Clearly, the underlying purpose of this instant circuit court action is to change the boundaries of the territorial agreement and to change the utility which should serve customers in the affected territories. The law is clear that the PSC has had the implicit power to approve and to modify territorial agreements since before the parties executed the instant agreement. People's Gas System; City Gas Co. Subsequently, in 1974, the Florida Legislature made the implicit authority explicit by enacting chapter 74-196, Laws of Florida. As a result, under section 366.04(2)(d), Florida Statutes (1989), the PSC now has the express authority "[t]o approve territorial agreements between and among rural electric cooperatives, municipal electric utilities, and other electric utilities under its jurisdiction. However, nothing in this chapter shall be construed to alter existing territorial agreements as between the parties to such agreements." In addition, under chapter 89-292, section 2, Laws of Florida (to be codified at section 366.04(2)(e), Florida Statutes (1989)), the PSC has the power "[t]o resolve, upon petition of a utility or on its own motion, any territorial dispute involving service areas between and among rural electric cooperatives, municipal electric utilities, and other electric utilities under its jurisdiction." We note that the City of Homestead has expressly acknowledged that the PSC has jurisdiction over this territorial agreement, and it has sought enforcement of the agreement under section 366.04(2). See Accursio v. Florida Power and Light Co.

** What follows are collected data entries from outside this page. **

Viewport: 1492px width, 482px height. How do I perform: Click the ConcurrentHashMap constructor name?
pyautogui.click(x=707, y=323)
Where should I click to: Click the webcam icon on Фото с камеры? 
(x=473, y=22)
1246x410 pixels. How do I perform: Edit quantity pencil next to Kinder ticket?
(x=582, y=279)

We conclude that the purpose of the action brought by the City of Homestead in the circuit court is to modify the territorial agreement between it and FPL. We find that the agreement has no existence apart from the PSC order approving it and that the territorial agreement merged with and became a part of Florida Public Service Commission Order No. 4285. Any modification or termination of that order must first be made by the PSC. The subject matter of the order is within the particular expertise of the PSC, which has the responsibility of avoiding the uneconomic duplication of facilities and the duty to consider the impact of such decisions on the planning, development, and maintenance of a coordinated electric power grid throughout the state of Florida. The PSC must have the authority to modify or terminate this type of order so that it may carry out its express statutory purpose.

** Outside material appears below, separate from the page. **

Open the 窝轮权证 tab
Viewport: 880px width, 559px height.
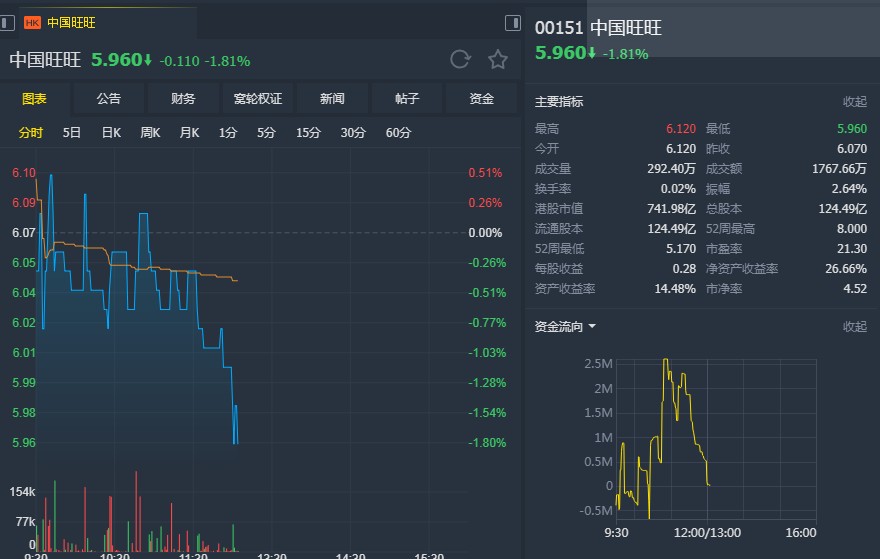click(x=258, y=99)
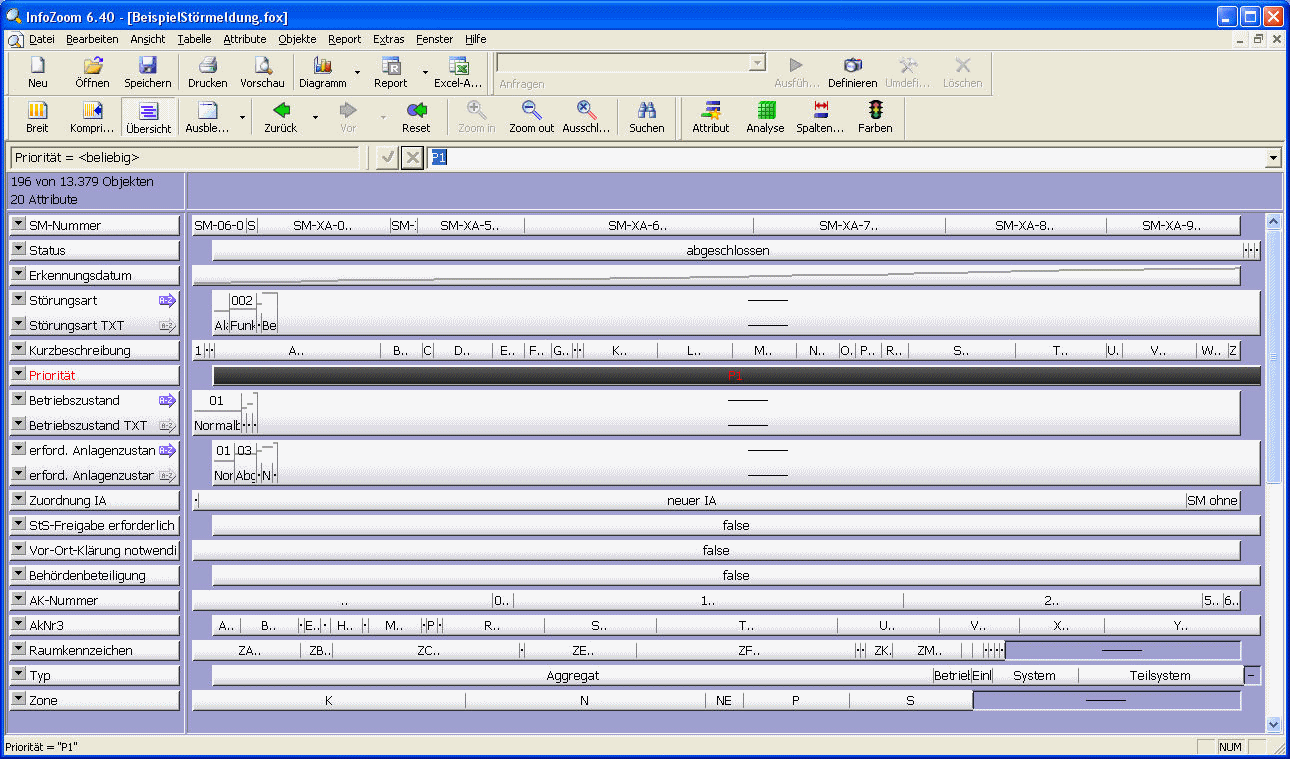
Task: Select the 'abgeschlossen' Status value bar
Action: (x=727, y=251)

*1213 Accordingly, we hold that the circuit court is without jurisdiction to conduct further proceedings in City of Homestead v. Florida Power and Light Co. and that the PSC has exclusive jurisdiction over the instant PSC order, with which the territorial agreement has merged. As we stated in our opinion in State ex rel. McKenzie v. Willis, 310 So.2d 1, 3 (Fla. 1975):

No concurrent or cumulative power of direct review of Commission action by the Circuit Courts has been provided by general law under the limitations in Section 5(b) of Article V of the State Constitution.
The controversies ... are resolvable by the Commission within its jurisdiction subject to review by the Supreme Court. They do not lie within the jurisdiction of the Circuit Courts.

As in McKenzie, we will not issue the writ of prohibition, as we are confident that the respondent will comply with the views which we have expressed herein.

It is so ordered.

EHRLICH, C.J., and McDONALD, SHAW, BARKETT, GRIMES and KOGAN, JJ., concur.